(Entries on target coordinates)
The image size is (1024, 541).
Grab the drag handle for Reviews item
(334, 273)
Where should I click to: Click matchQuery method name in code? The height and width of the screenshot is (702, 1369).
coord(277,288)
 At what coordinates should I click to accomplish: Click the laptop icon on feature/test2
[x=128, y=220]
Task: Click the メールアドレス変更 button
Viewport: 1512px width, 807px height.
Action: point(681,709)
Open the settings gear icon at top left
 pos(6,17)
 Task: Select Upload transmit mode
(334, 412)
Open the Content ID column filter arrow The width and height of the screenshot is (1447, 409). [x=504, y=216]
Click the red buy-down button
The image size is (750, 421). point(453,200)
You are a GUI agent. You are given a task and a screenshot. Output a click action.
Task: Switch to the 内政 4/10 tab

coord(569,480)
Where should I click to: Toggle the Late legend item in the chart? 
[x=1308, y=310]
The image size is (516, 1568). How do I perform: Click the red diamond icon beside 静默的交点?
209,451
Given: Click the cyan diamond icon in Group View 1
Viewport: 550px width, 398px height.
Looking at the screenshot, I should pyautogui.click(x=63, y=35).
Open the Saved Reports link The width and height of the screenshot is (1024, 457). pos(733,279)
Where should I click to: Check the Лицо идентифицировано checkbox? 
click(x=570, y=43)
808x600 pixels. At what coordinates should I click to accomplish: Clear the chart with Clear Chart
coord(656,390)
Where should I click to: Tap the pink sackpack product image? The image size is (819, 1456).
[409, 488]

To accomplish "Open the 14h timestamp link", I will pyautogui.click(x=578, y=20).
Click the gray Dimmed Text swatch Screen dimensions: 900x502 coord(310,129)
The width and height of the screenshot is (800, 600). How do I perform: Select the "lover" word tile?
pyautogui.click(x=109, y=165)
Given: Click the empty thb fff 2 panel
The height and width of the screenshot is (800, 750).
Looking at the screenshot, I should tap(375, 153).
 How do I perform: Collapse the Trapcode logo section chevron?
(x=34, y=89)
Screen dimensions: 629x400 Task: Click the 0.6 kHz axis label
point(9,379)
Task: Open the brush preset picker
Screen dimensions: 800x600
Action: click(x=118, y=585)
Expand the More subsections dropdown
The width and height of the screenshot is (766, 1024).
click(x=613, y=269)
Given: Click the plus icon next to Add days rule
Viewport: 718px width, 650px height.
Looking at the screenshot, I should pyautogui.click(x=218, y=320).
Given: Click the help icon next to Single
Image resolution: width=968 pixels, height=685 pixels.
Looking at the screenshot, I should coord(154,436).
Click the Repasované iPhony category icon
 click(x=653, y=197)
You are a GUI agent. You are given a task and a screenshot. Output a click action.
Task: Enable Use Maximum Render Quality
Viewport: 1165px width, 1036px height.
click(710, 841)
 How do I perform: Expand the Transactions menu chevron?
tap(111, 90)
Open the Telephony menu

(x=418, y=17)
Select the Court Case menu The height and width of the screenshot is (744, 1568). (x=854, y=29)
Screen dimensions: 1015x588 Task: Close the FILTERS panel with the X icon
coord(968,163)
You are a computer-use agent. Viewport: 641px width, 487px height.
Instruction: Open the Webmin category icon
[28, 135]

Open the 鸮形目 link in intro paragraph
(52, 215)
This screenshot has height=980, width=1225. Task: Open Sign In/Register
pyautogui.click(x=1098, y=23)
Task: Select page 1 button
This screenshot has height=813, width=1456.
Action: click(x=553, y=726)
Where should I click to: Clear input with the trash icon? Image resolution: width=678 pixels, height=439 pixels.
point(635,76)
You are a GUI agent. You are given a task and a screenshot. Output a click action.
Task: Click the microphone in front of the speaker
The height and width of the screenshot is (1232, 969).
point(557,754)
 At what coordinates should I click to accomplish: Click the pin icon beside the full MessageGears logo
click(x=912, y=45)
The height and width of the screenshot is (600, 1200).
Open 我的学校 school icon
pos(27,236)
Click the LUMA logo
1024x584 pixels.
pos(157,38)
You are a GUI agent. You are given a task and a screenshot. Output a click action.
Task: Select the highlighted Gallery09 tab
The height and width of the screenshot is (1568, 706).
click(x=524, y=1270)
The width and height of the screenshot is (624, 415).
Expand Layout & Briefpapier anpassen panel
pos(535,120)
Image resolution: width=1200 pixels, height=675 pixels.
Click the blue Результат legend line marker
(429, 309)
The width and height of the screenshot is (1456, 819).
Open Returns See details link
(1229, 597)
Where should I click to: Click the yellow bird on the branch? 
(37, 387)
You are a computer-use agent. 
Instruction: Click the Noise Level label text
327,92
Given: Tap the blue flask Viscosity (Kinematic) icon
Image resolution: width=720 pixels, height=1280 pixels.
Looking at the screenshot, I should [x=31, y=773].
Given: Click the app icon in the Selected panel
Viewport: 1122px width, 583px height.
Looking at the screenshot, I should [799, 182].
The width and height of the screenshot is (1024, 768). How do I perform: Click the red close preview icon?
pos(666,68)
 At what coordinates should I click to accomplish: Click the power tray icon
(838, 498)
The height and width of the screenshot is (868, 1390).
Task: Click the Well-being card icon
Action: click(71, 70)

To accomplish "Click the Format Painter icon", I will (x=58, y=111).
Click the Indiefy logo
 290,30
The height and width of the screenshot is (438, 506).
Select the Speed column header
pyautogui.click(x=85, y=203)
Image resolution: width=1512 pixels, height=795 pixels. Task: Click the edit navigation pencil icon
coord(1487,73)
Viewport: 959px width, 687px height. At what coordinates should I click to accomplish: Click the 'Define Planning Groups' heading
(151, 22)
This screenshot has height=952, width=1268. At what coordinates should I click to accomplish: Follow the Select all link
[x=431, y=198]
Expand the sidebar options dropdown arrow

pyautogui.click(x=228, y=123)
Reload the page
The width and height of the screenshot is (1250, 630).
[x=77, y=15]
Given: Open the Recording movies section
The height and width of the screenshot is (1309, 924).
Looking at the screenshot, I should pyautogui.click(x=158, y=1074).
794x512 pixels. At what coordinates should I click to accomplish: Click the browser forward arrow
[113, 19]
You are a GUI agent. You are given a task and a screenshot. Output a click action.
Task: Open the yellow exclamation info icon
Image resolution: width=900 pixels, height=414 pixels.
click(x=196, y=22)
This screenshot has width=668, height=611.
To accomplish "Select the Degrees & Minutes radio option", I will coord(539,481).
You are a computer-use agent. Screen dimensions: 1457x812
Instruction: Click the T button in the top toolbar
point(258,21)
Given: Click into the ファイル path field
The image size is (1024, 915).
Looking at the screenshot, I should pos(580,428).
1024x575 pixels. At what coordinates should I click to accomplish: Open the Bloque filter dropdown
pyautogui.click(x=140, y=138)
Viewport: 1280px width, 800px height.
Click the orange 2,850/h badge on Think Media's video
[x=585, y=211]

## EXERCISE
Repeat the entries exactly, starting with the line that contains "The width and height of the screenshot is (1024, 768)." and going on through the line that contains "Action: click(71, 70)".

## ANSWER BELOW
The width and height of the screenshot is (1024, 768). How do I perform: Click the red close preview icon?
pos(666,68)
 At what coordinates should I click to accomplish: Click the power tray icon
(838, 498)
The height and width of the screenshot is (868, 1390).
Task: Click the Well-being card icon
Action: click(71, 70)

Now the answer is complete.